O texto ainda recorda a execução do Hino Nacional na Copa de 2014, quando torcida e jogadores cantaram em uníssono. Contudo, após a derrota por 7 a 1 para a Alemanha, o momento perdeu a magia, ficando marcado por desespero na imprensa esportiva brasileira. “Para a partida contra Marrocos, não houve o choro e o melodrama que vimos antes da semifinal, em casa, em 2014, mas provavelmente foi melhor assim”, brincou o autor.
Curiosamente, o último colocado no ranking do NY Times é o hino da Inglaterra, Deus Salve o Rei. A Inglaterra é o país onde a editoria de esportes do jornal – The Athletic – está baseada. “É terrível. A música se arrasta imperdoavelmente e a letra, ao contrário de qualquer outro hino desta lista, é sobre um homem velho”.

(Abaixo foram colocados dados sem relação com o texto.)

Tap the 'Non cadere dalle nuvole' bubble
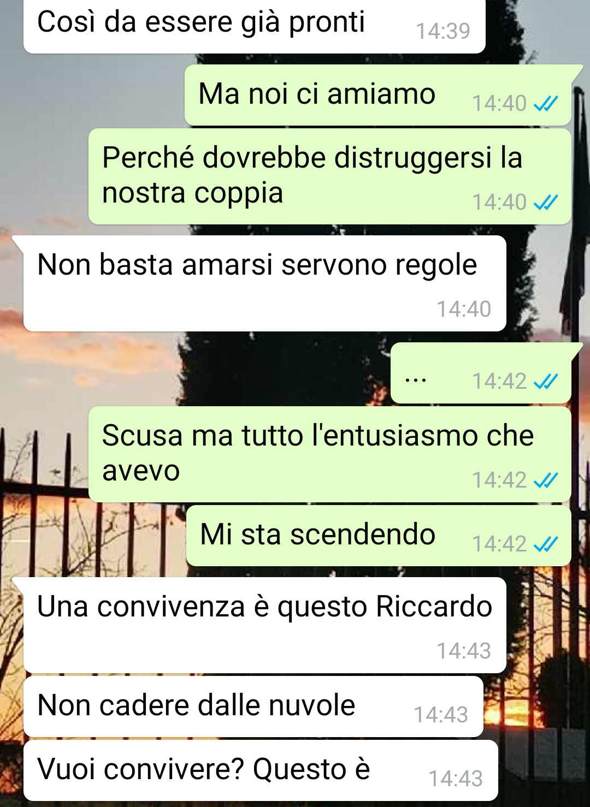pyautogui.click(x=253, y=707)
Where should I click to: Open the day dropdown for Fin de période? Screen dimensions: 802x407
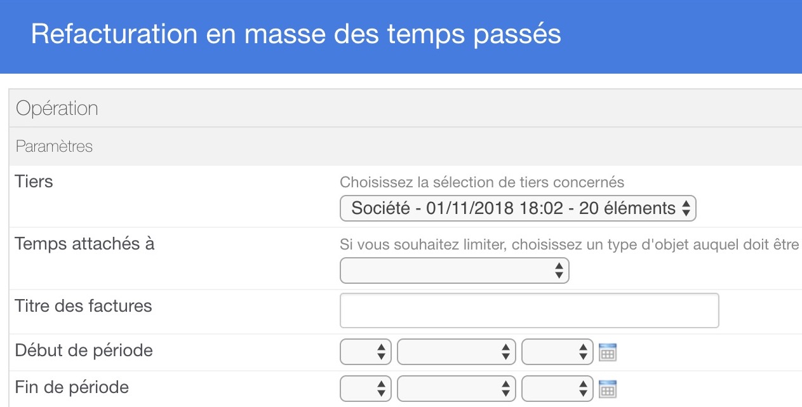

Os cinco mais belos hinos dos países participantes da Copa, segundo a classificação do jornal, são:
- Brasil
- França
- Colômbia
- Portugal
- Escócia
HINO DO BRASIL
O Hino Nacional Brasileiro foi composto por Francisco Manoel da Silva em abril de 1831, inicialmente sem letra. “Uma vez proclamada a República, convocou-se concurso para substituir esse Hino por outro, próprio para a nova organização política. No entanto, o apego popular à melodia do velho hino não deixou alternativa à sua manutenção”, relata o Ministério das Relações Exteriores.
Os versos, compostos por Osório Duque Estrada, foram incluídos oficialmente em 6 de setembro de 1922.